:: PROVIDED PASSAGE

Source: Inquirer.net, Nov 21, 2012 – “Tobacco farmers, factory workers, vendors rally against ‘sin tax’ bill”

Most of the people who opposed the sin tax bill  noted that some cigarette-factory workers might lose their jobs, tobacco farmers might earn less than what they are presently earning and street vendors will lose a chance to earn. “The passing of the bill can eventually lead to the death of the tobacco industry,” he said.  The truth is that the tobacco industry will not die.

The Tobacco Industry will not die with the passage of the Sin Tax Bill. This comic is perhaps more truthful than funny, especially when we see just how profitable the industry has been and other countries who have instituted the same sin taxes.

For stock market participants and sin product consumers (wink wink :P), there are three companies in the Philippines that are affected by the recently passed Sin Tax Law.  Before I address all the definitions in the Sin Tax Law, we need to first analyze the financial performance of the three companies over the years and understand each of their competencies.

These are

1.) Lucio Tan Group of Companies (LTG) via Fortune Tobacco and Tanduay Distillery –

The classic sin stock – Alak at Sigarilyo – No wonder Mr Lucio Tan is one of the richest taipans in the country 🙂  Boardwalk empire it is!

::::

In the sin tax passage, which two businesses are named for the Lucio Tan Group of Companies?

:: RECORDED INFORMATION

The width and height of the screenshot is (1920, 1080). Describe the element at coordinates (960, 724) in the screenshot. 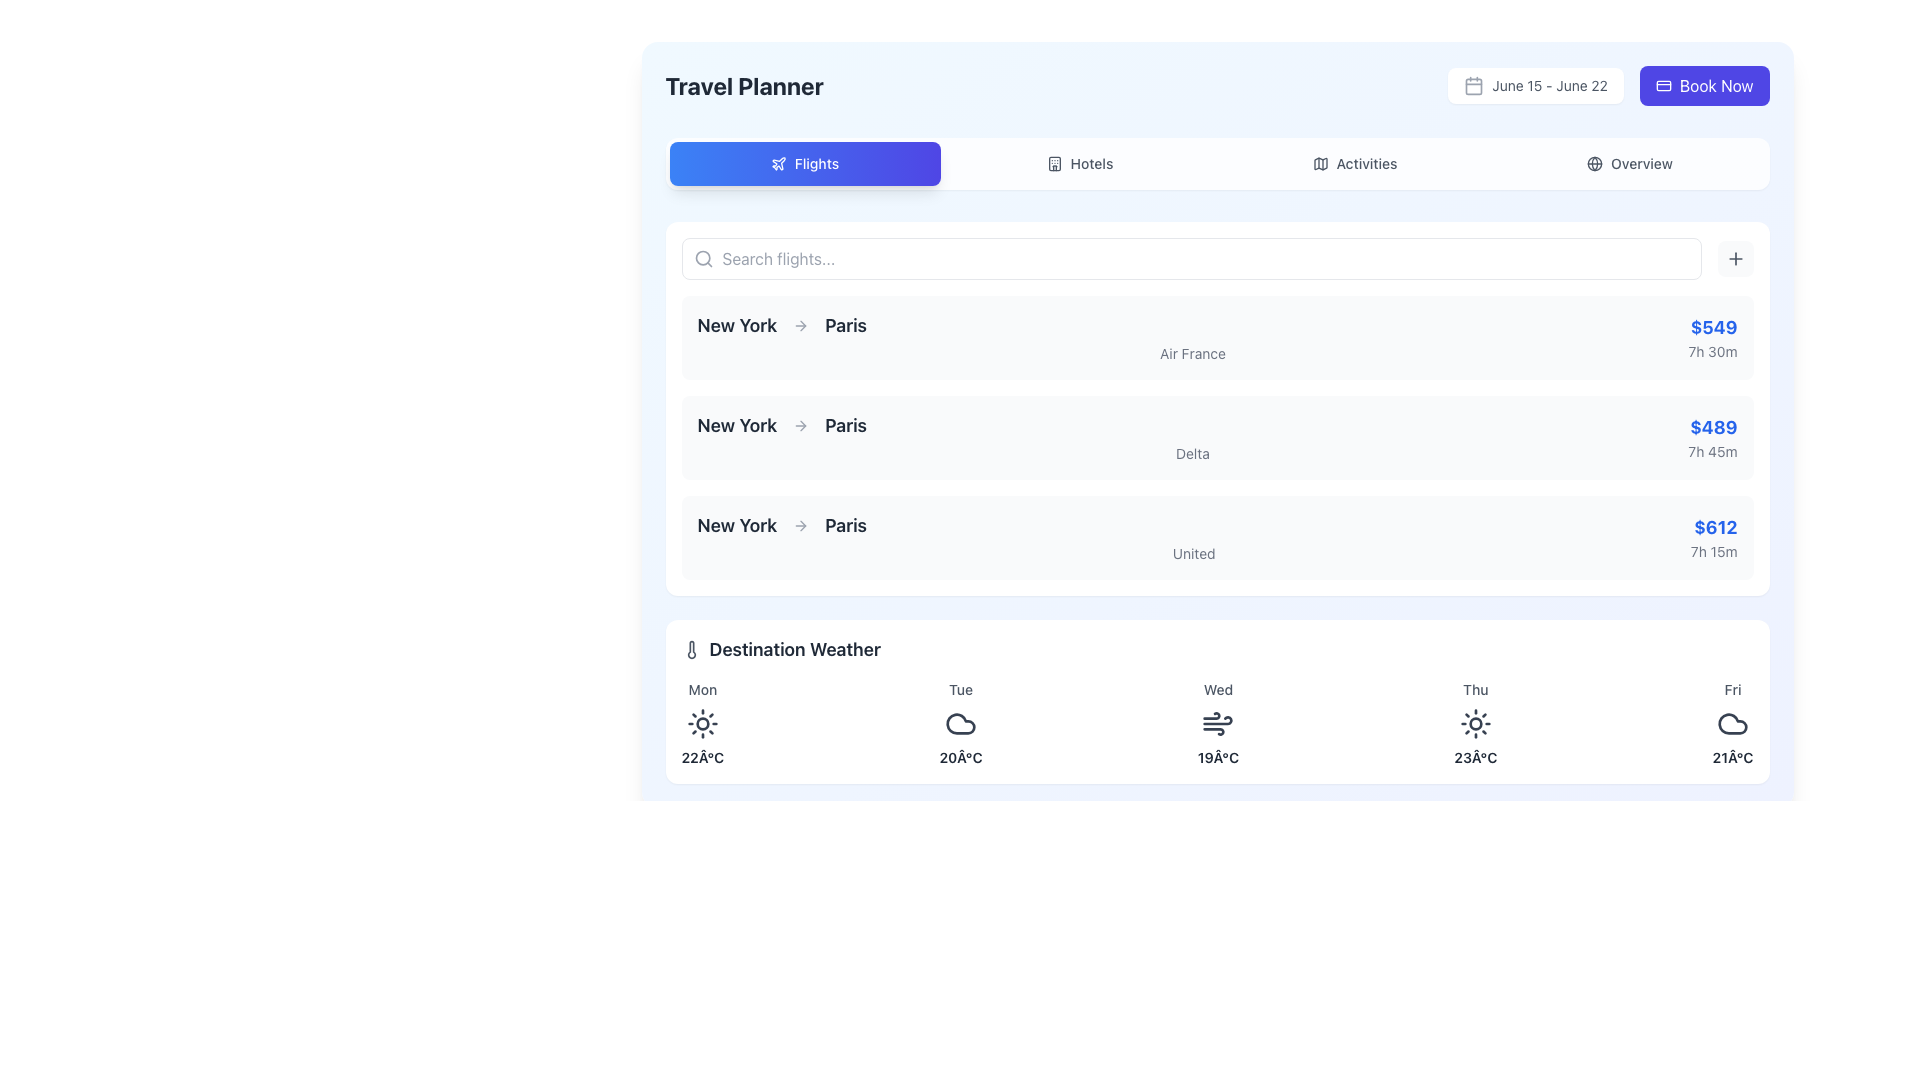

I see `the Weather information component displaying the forecast for Tuesday, located in the weekly forecast list between Monday and Wednesday` at that location.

::::

**THE RESPONSE:** Fortune Tobacco and Tanduay Distillery.